Près de cinq mois après avoir annulé son défilé parisien, le vestiaire de l’été 2024 d’Hedi Slimane est révélé dans une vidéo tournée entre Paris et Monaco. Un éloge de la répétition dopé aux références couture.
Le 2 juillet dernier, dans un contexte tendu d’émeutes en France, Celine prenait la décision d’annuler leur défilé masculin prévu à la Gaîté Lyrique, salle de concert du 3e arrondissement de Paris, « afin d’éviter tout risque pour la sécurité des invités comme pour celles des équipes.» Et ce show de devenir, dans un exercice de storytelling dont Hedi Slimane a le secret, « the show that never was»…
Près de cinq mois après, c’est en vidéo, un médium que le créateur français apprécie particulièrement depuis la pandémie, qu’est révélée la collection de l’été 2024 (en boutique en janvier). Un film de 10 minutes, tourné à la Gaîté Lyrique, donc, mais aussi au Grand Rex et à l’Opéra de Monte-Carlo.
Le regard des modèles caché derrière des lunettes noires qui n’auraient pas déplu à Lou Reed
On reconnaît la mise en scène des précédents opus de Slimane chez Céline : les lumières chaudes, les jeux de miroirs, la démarche déterminée et le regard des modèles (maigrissimes) caché derrière des lunettes noires qui n’auraient pas déplu à Lou Reed, période Velvet Underground. Le tout entrecoupé de plans de danse, ceux du danseur de ballet Laurids Seidel, en crop-top à manches ballon et débardeur à gros nœud en satin…
Hormis ces quelques éléments à l’esprit féminin et à l’allure très couture (bientôt porté par Timothée Chalamet sur un tapis rouge?), on reconnaît la silhouette qui obsède depuis près de 30 ans le génial Français partout où il passe, ses costumes fittés, ses blousons en cuir aux détails western (les poches à boutons-pressions en nacre) et perfectos cloutés, ses longs trench-coats classiques à souhait avec juste ce qu’il faut d’attitude, ses pantalons légèrement raccourcis. Et toujours, le tombé parfait d’un blazer, l’allure juste d’une bottine au talon biseauté, ce sens des détails qui n’en sont pas. On redécouvre même, avec plaisir et nostalgie, cette cravate fine qu’il a mise au cou de tous les rockers du début des années 2000, des Strokes aux Libertines, des Rakes à Interpol… Un look avec lequel renoue ces derniers temps la jeunesse, appelant ça l’«Indie Sleaze».
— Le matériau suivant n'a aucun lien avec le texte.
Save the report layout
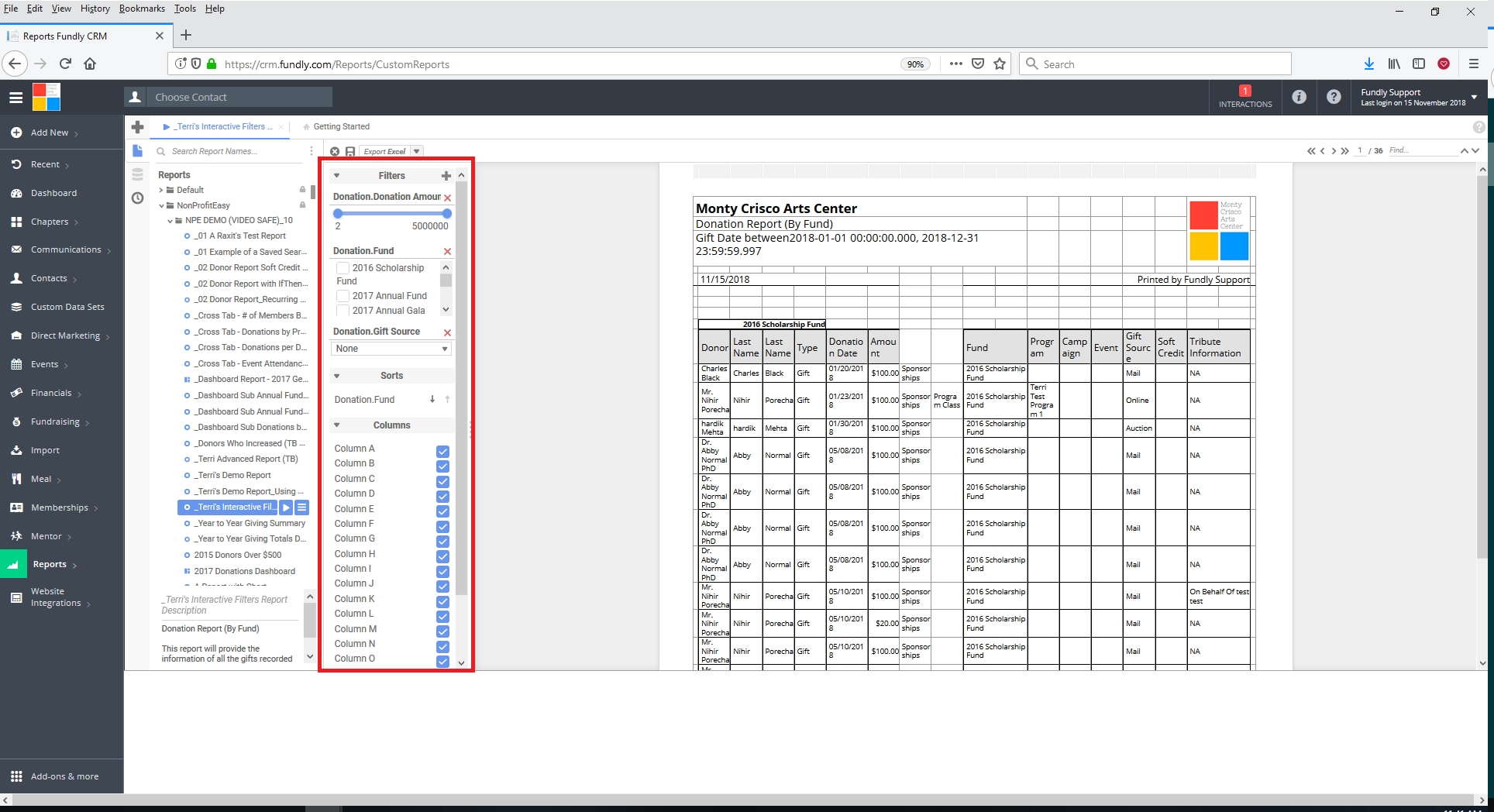 pyautogui.click(x=351, y=151)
On sait Hedi Slimane obsessionnel, ne laissant aucune place au hasard. Difficile donc d’imaginer qu’il n’ait pas écouté les paroles de la bande-son choisie pour cette vidéo, « Losing my Edge » du groupe culte américain LCD Soundsystem, single sorti en 2005… «Je perds la main / Je perds le fil / Face aux jeunes qui arrivent derrière moi /J’entends dire que toutes les personnes que vous connaissez sont plus pertinentes que toutes celles que je connais.» Faut-il voir un message caché dans les paroles chantées par James Murphy? Peut-être la critique du jeunisme ambiant dans une industrie de la mode qui préfère la viralité et la rupture à la constance?
Difficile à affirmer, le Français préférant laisser parler les collections… Et les observateurs interpréter. Une chose est sûre : ces derniers temps, on ne peut pas ne pas voir son influence chez bien des (jeunes) créateurs, qui empruntent (pas toujours avec réussite) ses gimmicks. Signe qu’il n’a pas perdu la main. Bien au contraire.